— Exercise details —
Without changing a single character, copy every record below.

— Data extract —
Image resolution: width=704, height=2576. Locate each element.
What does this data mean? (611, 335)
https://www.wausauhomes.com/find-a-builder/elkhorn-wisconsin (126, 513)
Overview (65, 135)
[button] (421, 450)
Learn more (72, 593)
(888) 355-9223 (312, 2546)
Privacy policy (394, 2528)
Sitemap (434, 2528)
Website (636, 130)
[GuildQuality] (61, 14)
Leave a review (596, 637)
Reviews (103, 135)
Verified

— Solution to this task —
Image resolution: width=704, height=2576. Locate each element.
What does this data mean? (611, 335)
https://www.wausauhomes.com/find-a-builder/elkhorn-wisconsin (126, 513)
Overview (65, 135)
[button] (421, 450)
Learn more (72, 593)
(888) 355-9223 (312, 2546)
Privacy policy (394, 2528)
Sitemap (434, 2528)
Website (636, 130)
[GuildQuality] (61, 14)
Leave a review (596, 637)
Reviews (103, 135)
Verified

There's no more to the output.